I can’t for the life of me remember which blog I read this on, but there was a bit of a discussion about art and one commenter noted that the expression “something costing an arm and a leg” was originally an artistic term. It seems portrait painters back in the day used to charge for portraits by the number of body parts they had to paint. So, just a head and shoulders portrait wouldn’t cost too much while a full body (complete with visible arms and legs) would cost a fortune.
I love finding out stuff like that!
The English language has over 4,000 established idioms and idiomatic phrases. A good percentage of them come from Shakespeare, sailor talk or pub talk. You can work out what most of them mean with a little thought. For instance: You can’t have your cake and eat it, too. To make a little more sense it should go, you can’t eat your cake and have it, too – meaning if you snarf down your damn cake, it’s gone, so don’t come whining to me that you have no cake.
The idioms I find interesting, however, are the ones that don’t make obvious sense – like the arm and leg one. Or these:
- Kick the bucket. In old timey slaughter-houses, the wood frame used to hang animals up by their feet for slaughter was called a “bucket”. Even in those days, before rampant vegetarianism, animals didn’t like getting slaughtered so they’d struggle and spasm before and after death, causing them to often “kick the bucket.” It was very annoying and very noisy.
- Cat got your tongue. If you’ve ever worked on an English sailing ship, you’d know that punishments for all sorts of crimes and misdemeanors was a good whipping with the cat-o-nine-tails. Sailors were always afraid of doing or saying something wrong and getting a whipping, so they generally kept themselves to themselves (until shore leave). Consequently, being circumspect came to be related with fear of the “cat” having silenced your tongue.
- Raining cats and dogs. In nasty 17th and 18th century England, there was no sanitation department or much thought to hygiene in general. Garbage, sewage and other waste would just be tossed in the streets. Dead animals would be tossed out in the open, too, so when it rained heavily, the water flowing down the streets would bring with it all sorts of debris including dead cats and dogs.
- Flying by the seat of your pants. The first airplanes didn’t have navigation equipment so pilots had to balance the plane by feeling air movements in the seat of the plane. Much like riding a motorcycle, the pilot would have to shift his weight in the seat accordingly, in order to fly straight, ergo…flying by the seat of his pants.
- Born with a silver spoon in your mouth.
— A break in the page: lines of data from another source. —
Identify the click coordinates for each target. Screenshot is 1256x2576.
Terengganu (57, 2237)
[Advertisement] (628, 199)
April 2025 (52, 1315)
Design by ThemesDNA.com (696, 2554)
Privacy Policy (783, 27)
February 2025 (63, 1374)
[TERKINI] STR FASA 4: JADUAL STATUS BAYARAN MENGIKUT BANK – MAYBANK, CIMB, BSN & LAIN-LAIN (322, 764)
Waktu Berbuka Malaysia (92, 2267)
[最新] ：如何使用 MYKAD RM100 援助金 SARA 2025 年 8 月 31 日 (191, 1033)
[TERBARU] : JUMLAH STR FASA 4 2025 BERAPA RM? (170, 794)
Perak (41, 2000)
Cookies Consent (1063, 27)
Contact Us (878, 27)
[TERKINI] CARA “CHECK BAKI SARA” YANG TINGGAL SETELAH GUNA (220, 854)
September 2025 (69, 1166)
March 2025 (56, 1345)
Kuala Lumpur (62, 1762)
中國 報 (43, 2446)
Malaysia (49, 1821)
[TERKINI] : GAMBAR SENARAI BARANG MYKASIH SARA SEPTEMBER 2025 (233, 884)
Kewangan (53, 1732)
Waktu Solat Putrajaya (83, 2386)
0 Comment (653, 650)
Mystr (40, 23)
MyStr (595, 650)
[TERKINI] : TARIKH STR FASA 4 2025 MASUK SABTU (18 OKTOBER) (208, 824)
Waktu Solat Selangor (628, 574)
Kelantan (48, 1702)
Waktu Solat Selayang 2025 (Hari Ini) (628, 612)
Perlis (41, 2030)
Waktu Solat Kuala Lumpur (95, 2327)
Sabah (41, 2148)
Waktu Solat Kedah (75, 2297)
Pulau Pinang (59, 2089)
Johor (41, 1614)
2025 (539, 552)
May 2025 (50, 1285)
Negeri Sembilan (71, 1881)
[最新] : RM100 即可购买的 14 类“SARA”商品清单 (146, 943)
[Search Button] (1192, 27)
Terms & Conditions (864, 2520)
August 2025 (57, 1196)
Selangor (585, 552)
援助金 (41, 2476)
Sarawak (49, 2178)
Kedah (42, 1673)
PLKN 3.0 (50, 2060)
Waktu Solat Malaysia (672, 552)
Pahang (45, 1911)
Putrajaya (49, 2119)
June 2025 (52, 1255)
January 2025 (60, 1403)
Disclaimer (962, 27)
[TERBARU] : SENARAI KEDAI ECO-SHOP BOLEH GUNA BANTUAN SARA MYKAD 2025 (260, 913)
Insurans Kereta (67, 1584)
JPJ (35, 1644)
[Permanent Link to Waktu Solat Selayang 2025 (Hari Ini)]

Back in the days of plagues and garbage in the streets, there were, unfortunately also no reliable antibacterials/antibiotics. However, people knew that silver had excellent anti-bacterial properties. Sailors would put silver coins in their drinking-water barrels to help prevent illness. And, those who could afford silverware, would give their babies and children silver spoons to suck on to keep them healthy. (You can still buy colloidal silver to use as an anti-bacterial agent).
- Once in a blue moon. A blue moon is the second full moon of a month. It doesn’t happen very often. On average, there are only about 40 months every 100 years that have two full moons. So, once in a blue moon happens once every two-and-a-half years.
- Sweating like a pig is kind of a backwards idiom because pigs don’t sweat. They have no sweat glands. So, sweating like a pig, used to mean doing absolutely nothing – not breaking a sweat.
- Jumping on the bandwagon. When the circus came to town there would always be a circus parade down the main street to attract the public. Politicians soon stole the idea and started parading a decorated “bandwagon” of their own down the main streets of towns to garner the public’s interest and votes when campaigning for office.
- Bob’s your uncle. It usually means something really easily accomplished and originally referred to nepotism. Victorian Prime Minister (Robert Cecil) Salisbury once appointed his completely unqualified nephew to a succession of posts. The British public noted that it seemed that having Bob as your uncle was all you needed for political success these days.
- Paying through the nose. When the Danes invaded Britain back in the 9th century they brought with them a quirky little tax law. They levied what they called “nose taxes” on the Irish, which just meant that if they didn’t pay up on time they’d have their noses slit open and would know better next time.
Those are some of my favourites anyway. And not all of the explanations of their origins are necessarily absolute fact — for some idioms there are various possible explanations, some better than others.
Idioms are one of the things that make learning new languages fun. It’s always interesting to see non-native English speakers sprinkling their conversation with what they believe to be the correct context and/or phrasing of English idioms.
If you’ve got any good idiom stories, I’m sure we’d all love to hear them!